Dataset entries:
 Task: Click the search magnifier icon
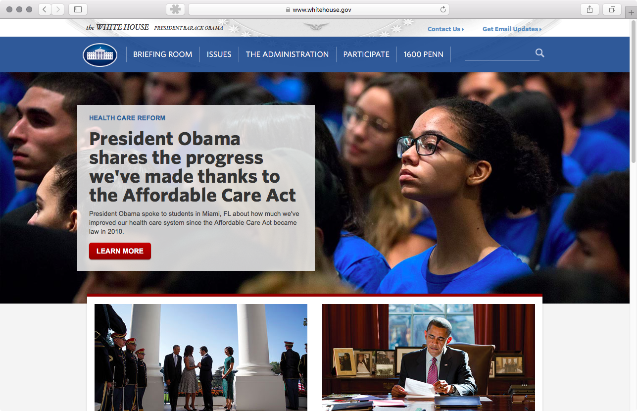click(x=539, y=53)
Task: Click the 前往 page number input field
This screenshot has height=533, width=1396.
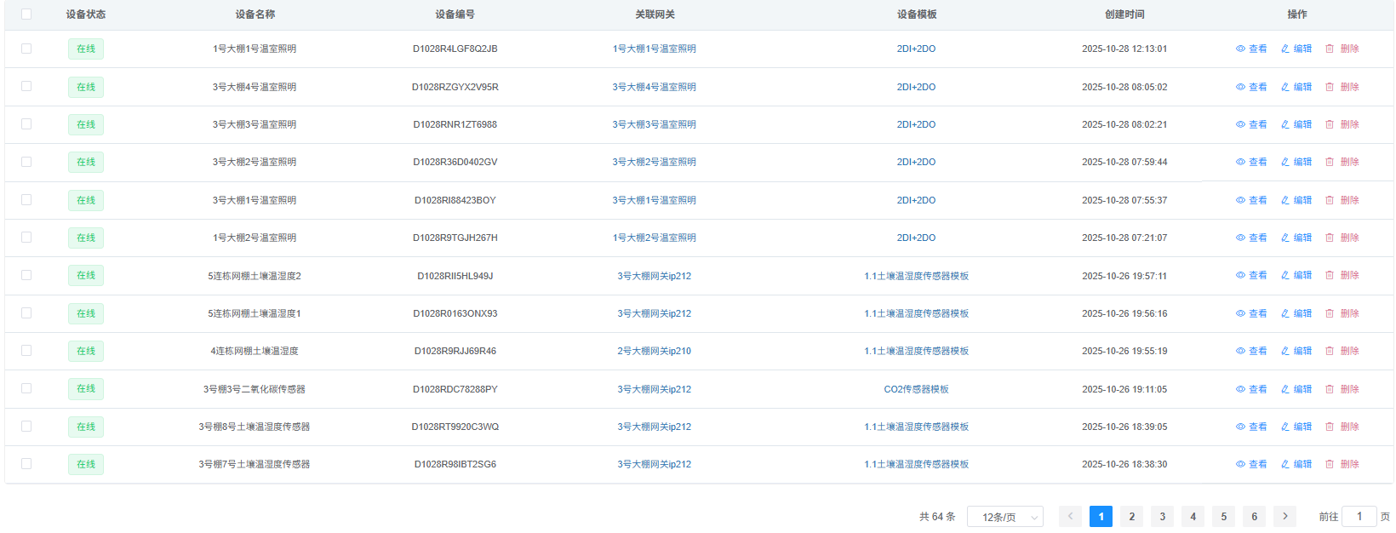Action: pos(1359,517)
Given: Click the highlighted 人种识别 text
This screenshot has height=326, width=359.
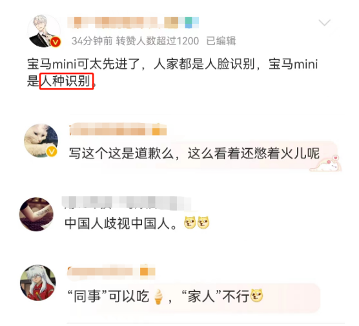Looking at the screenshot, I should coord(67,81).
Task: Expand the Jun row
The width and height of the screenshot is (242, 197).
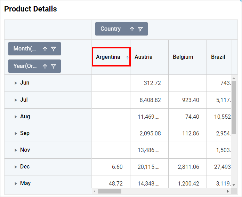Action: pyautogui.click(x=16, y=83)
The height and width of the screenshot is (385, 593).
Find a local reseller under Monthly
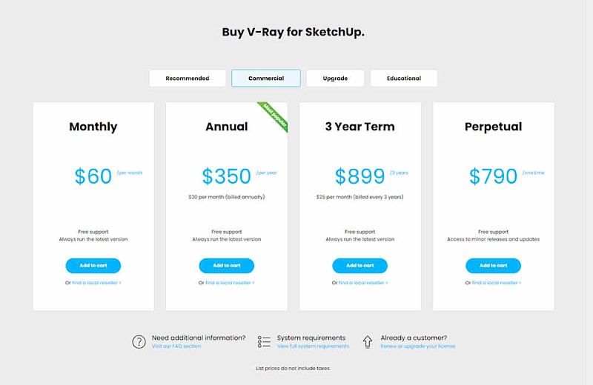pyautogui.click(x=96, y=283)
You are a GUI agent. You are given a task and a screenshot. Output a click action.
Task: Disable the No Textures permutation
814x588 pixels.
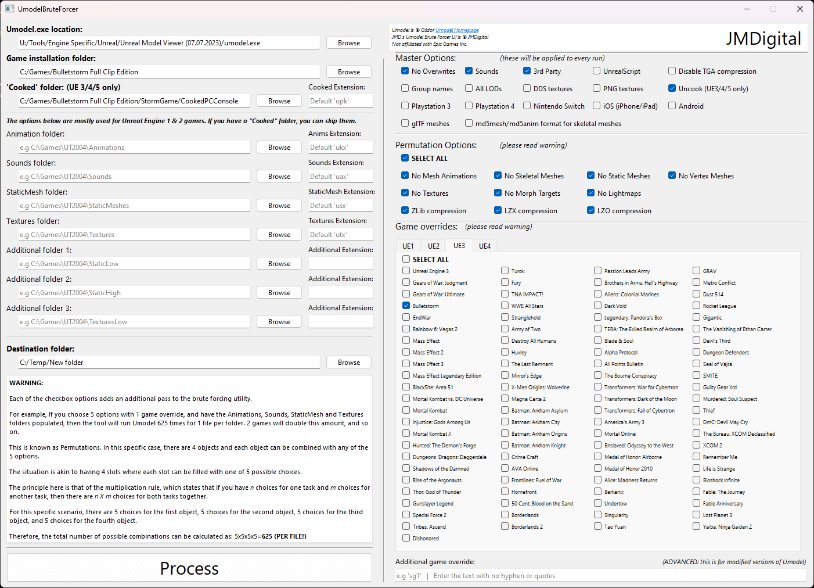pos(405,192)

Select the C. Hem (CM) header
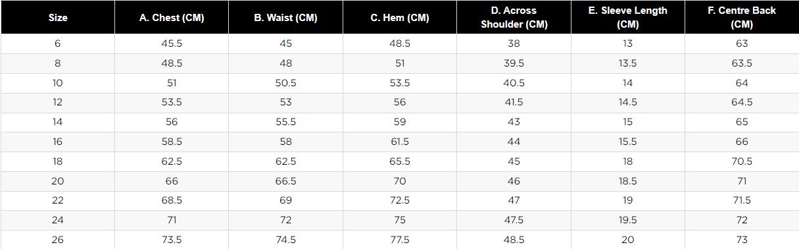tap(400, 18)
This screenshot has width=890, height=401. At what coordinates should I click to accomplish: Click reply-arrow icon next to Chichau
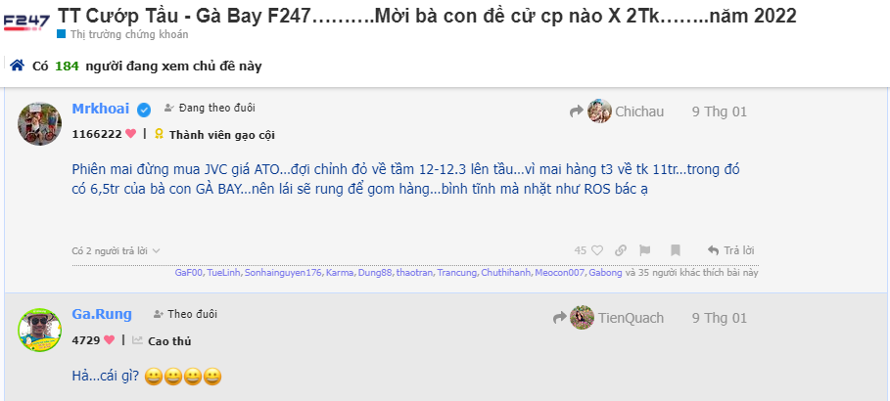(x=576, y=111)
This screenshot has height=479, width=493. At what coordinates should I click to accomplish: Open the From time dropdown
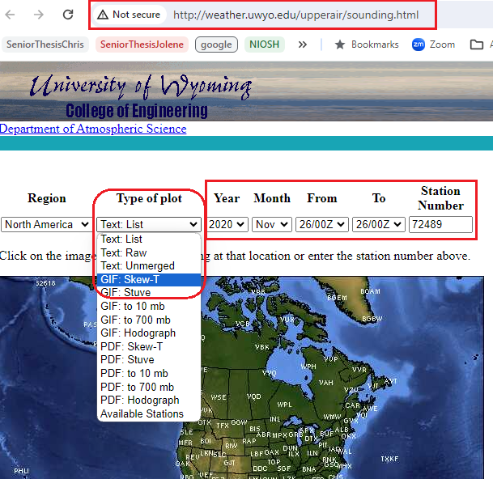[321, 224]
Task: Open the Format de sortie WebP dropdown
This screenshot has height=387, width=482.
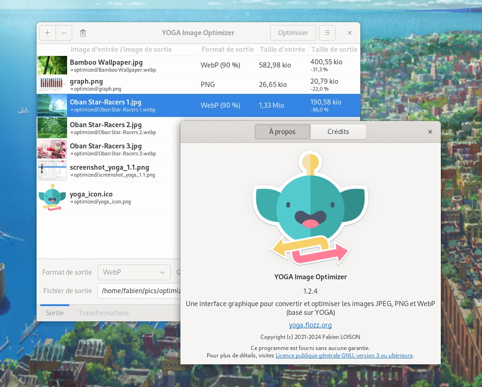Action: pyautogui.click(x=134, y=272)
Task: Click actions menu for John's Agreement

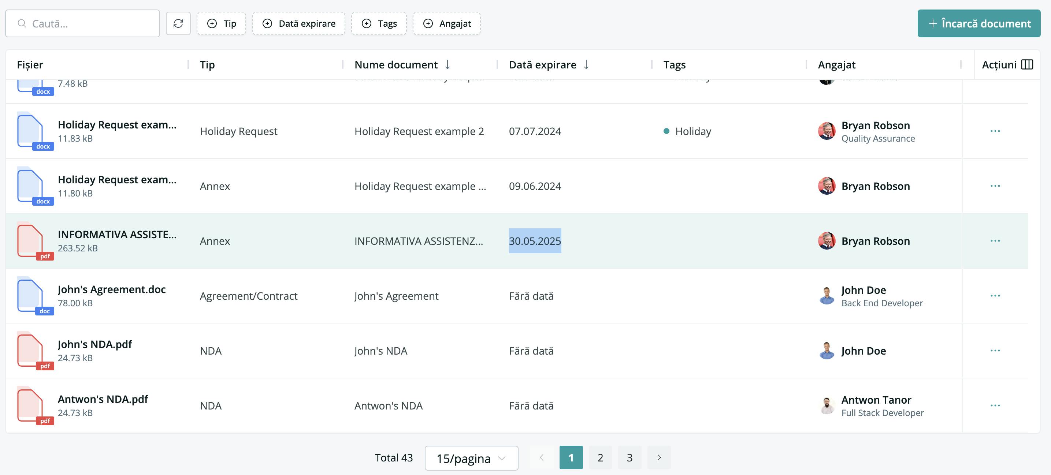Action: pyautogui.click(x=996, y=295)
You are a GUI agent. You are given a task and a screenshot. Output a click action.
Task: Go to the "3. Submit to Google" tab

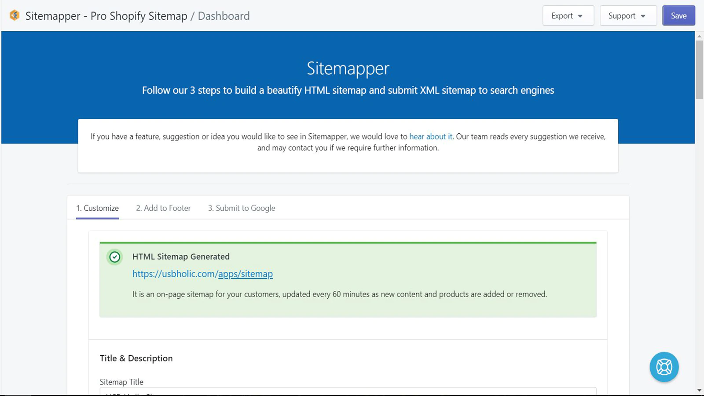click(x=242, y=208)
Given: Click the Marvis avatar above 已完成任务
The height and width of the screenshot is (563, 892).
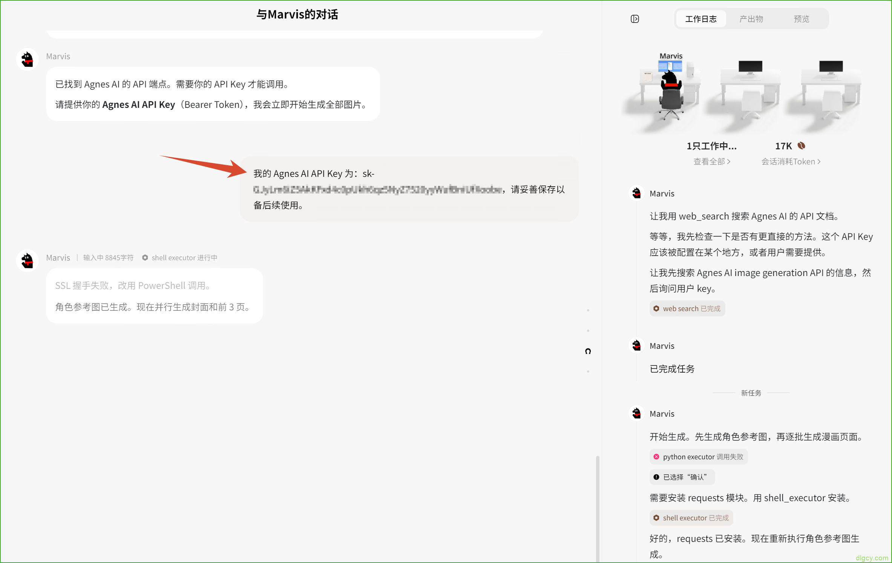Looking at the screenshot, I should 636,345.
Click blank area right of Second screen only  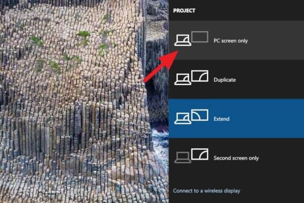281,158
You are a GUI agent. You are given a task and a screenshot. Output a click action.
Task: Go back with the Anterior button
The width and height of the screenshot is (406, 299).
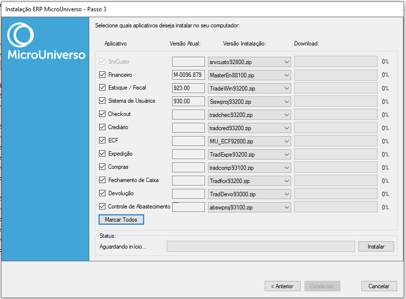tap(282, 286)
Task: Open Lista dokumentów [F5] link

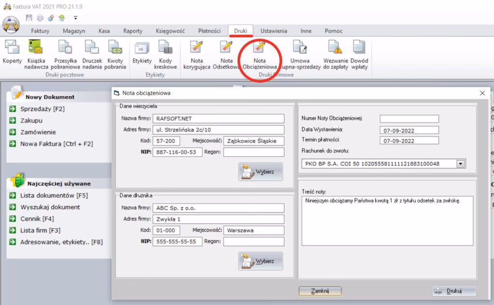Action: pyautogui.click(x=54, y=195)

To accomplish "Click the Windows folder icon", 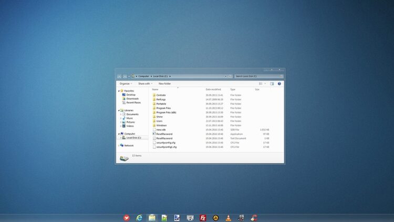I will pyautogui.click(x=154, y=125).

*Exercise requirements*:
Pictures are to be left out; the lines from the start of the records above through the line holding "The height and width of the screenshot is (385, 593)." are to be returned exactly.

*Solution to this task*:
 Task: Click the search magnifier icon
click(x=539, y=53)
Task: Click the 前往 page number input field
This screenshot has height=533, width=1396.
Action: pos(1359,517)
Given: Click the highlighted 人种识别 text
This screenshot has height=326, width=359.
Looking at the screenshot, I should coord(67,81).
Task: Expand the Jun row
The width and height of the screenshot is (242, 197).
Action: pyautogui.click(x=16, y=83)
The height and width of the screenshot is (385, 593).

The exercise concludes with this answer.